■ Task requirements ■
Copy every line from the data below in which the string "target" can be found.

■ Data for analysis ■
....
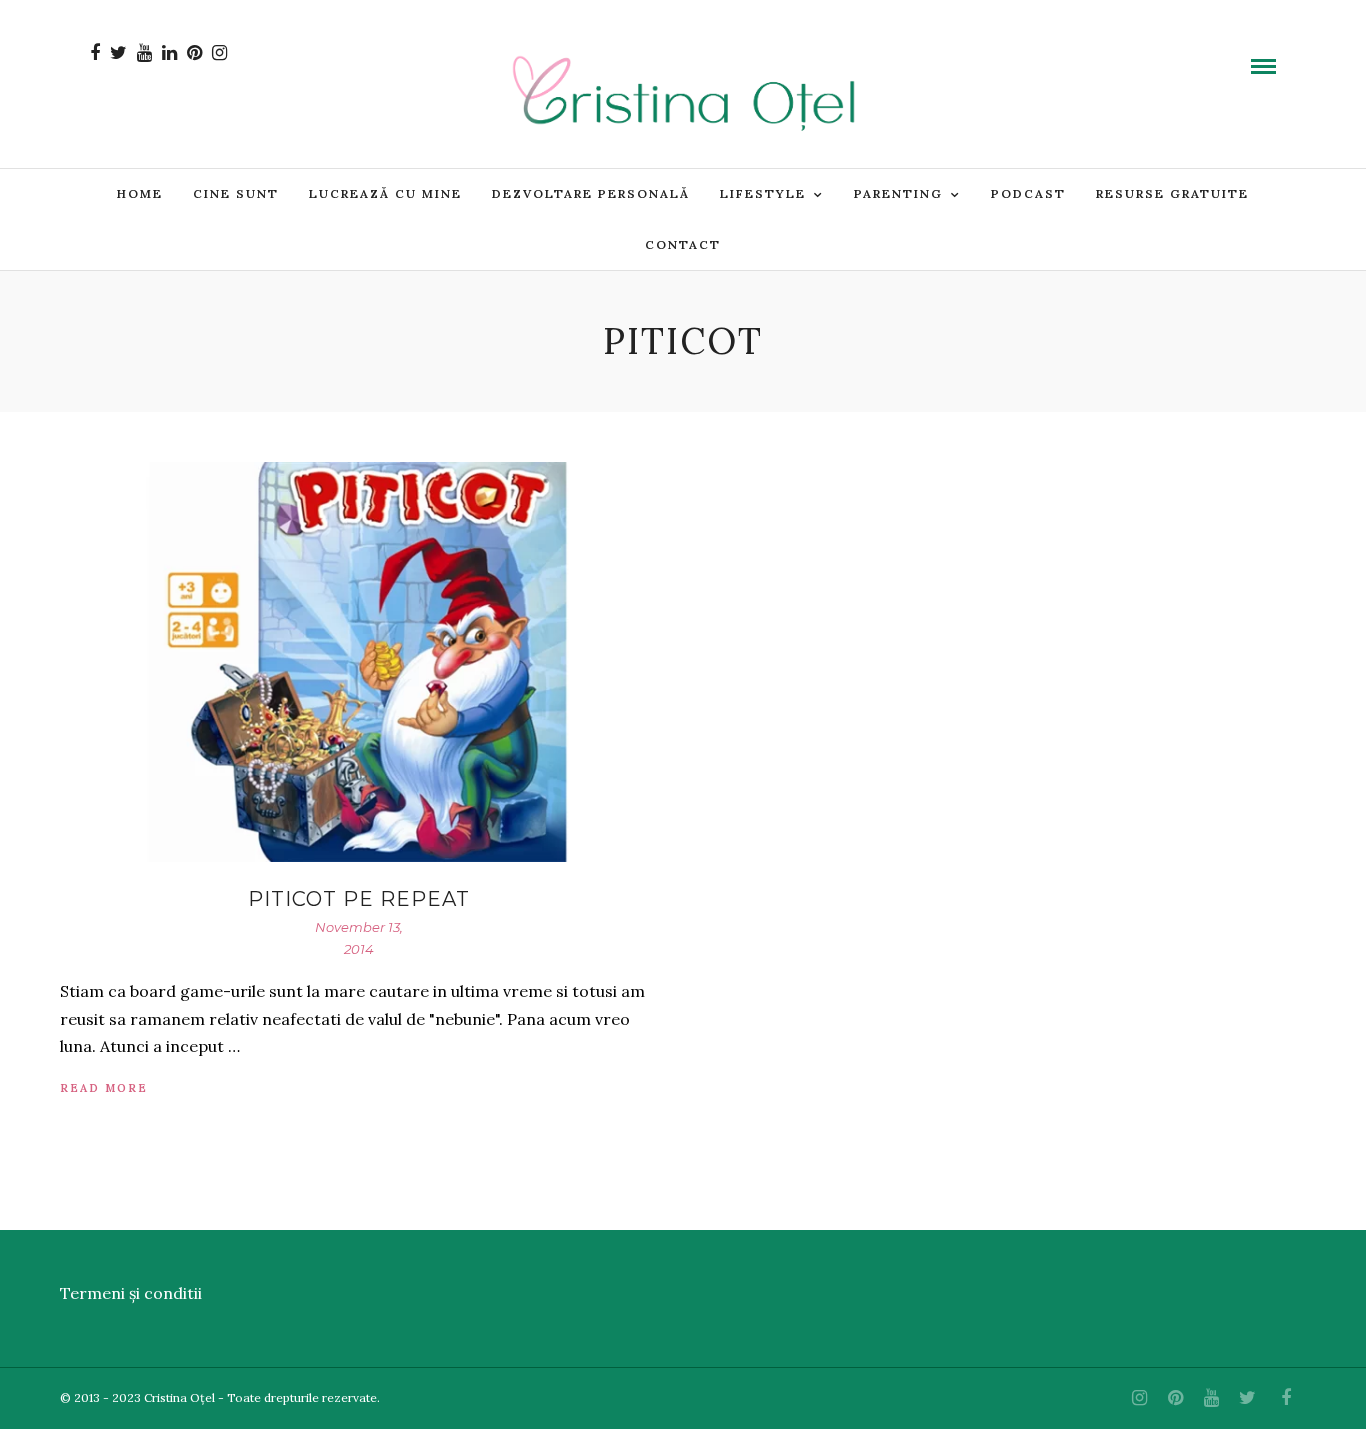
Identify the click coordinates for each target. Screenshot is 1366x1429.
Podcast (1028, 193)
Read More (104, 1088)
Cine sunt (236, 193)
....
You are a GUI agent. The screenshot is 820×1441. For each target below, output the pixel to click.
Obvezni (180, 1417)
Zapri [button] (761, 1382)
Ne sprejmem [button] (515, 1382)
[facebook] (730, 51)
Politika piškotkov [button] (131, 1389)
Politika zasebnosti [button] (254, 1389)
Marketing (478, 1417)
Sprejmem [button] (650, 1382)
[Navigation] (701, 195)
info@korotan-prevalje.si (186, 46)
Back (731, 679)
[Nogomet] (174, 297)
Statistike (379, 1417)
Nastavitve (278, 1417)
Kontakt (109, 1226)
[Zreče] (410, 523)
....
■ Exercise result ■
Identify the click coordinates for each target. Screenshot is 1366x1429.
You are a GUI agent. The screenshot is 820×1441. For each target below, output the pixel to click.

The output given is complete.